Ex-secretário de saúde de Salvador rebate fala de ministro da Casa Civil, revela investimento anual de R$ 836 milhões em contratualização de leitos e cita parceria histórica com o Hospital Santa Isabel.
Durante o encontro político “Sua Voz é Nossa Voz”, realizado na noite desta terça-feira (14) no bairro de Pau da Lima, em Salvador, o deputado federal Léo Prates (Republicanos) rebateu de forma incisiva as recentes declarações do ministro da Casa Civil, Rui Costa (PT). Questionado sobre a afirmação do ex-governador de que a prefeitura da capital não precisaria “esperar” para comprar vagas de saúde na rede privada e filantrópica, Prates defendeu o legado de sua gestão na Secretaria Municipal de Saúde (SMS) e a atual administração de Bruno Reis.
“Olha, não. Talvez, eh, não esteja sabendo. Nós gastamos 836 milhões de reais por ano comprando vagas aqui em Salvador”, declarou o parlamentar, evidenciando o volume financeiro destinado pela gestão municipal para manter a assistência médica na capital.
Redes parceiras e atendimento filantrópico
O deputado ressaltou que a prefeitura de Salvador possui contratos consolidados e robustos com grandes instituições de saúde que viabilizam o atendimento gratuito à população soteropolitana através do Sistema Único de Saúde (SUS).
“Eu dou o exemplo: nós temos… sabe, a prefeitura de Salvador é a única que tem vagas, por exemplo, no Santa Isabel. É contratualizado na prefeitura.

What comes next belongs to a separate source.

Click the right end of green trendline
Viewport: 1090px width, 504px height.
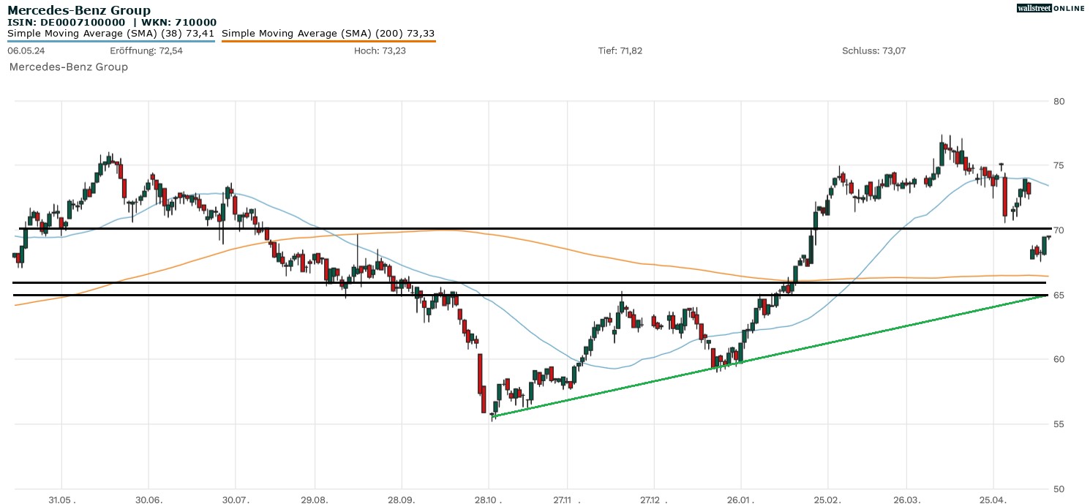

Se você é atendido pelo SUS em Salvador, gratuitamente no Santa Isabel, é um contrato da prefeitura de Salvador”, detalhou Prates.
O ex-secretário também relembrou o fortalecimento da rede de apoio a pessoas com deficiência e famílias atípicas através de parcerias estratégicas. “Pras mães atípicas, nossa grande luta, o NACPC (Núcleo de Apoio à Criança com Paralisia Cerebral), foi eu que… eu que aumentei o contrato lá. Atende crianças atípicas graças a um contrato da Secretaria de Saúde. Além disso, dentro do NACPC tem uma escola para crianças da prefeitura de Salvador”, complementou.
Ao ser questionado se o ministro Rui Costa estaria mal informado sobre os reais investimentos da capital, Léo Prates adotou tom diplomático, mas firme: “Não, eu acho que, eh, cada um fala de si. Eu tô falando da nossa administração… Eu não gosto de falar de ninguém, eu gosto de falar do nosso trabalho.”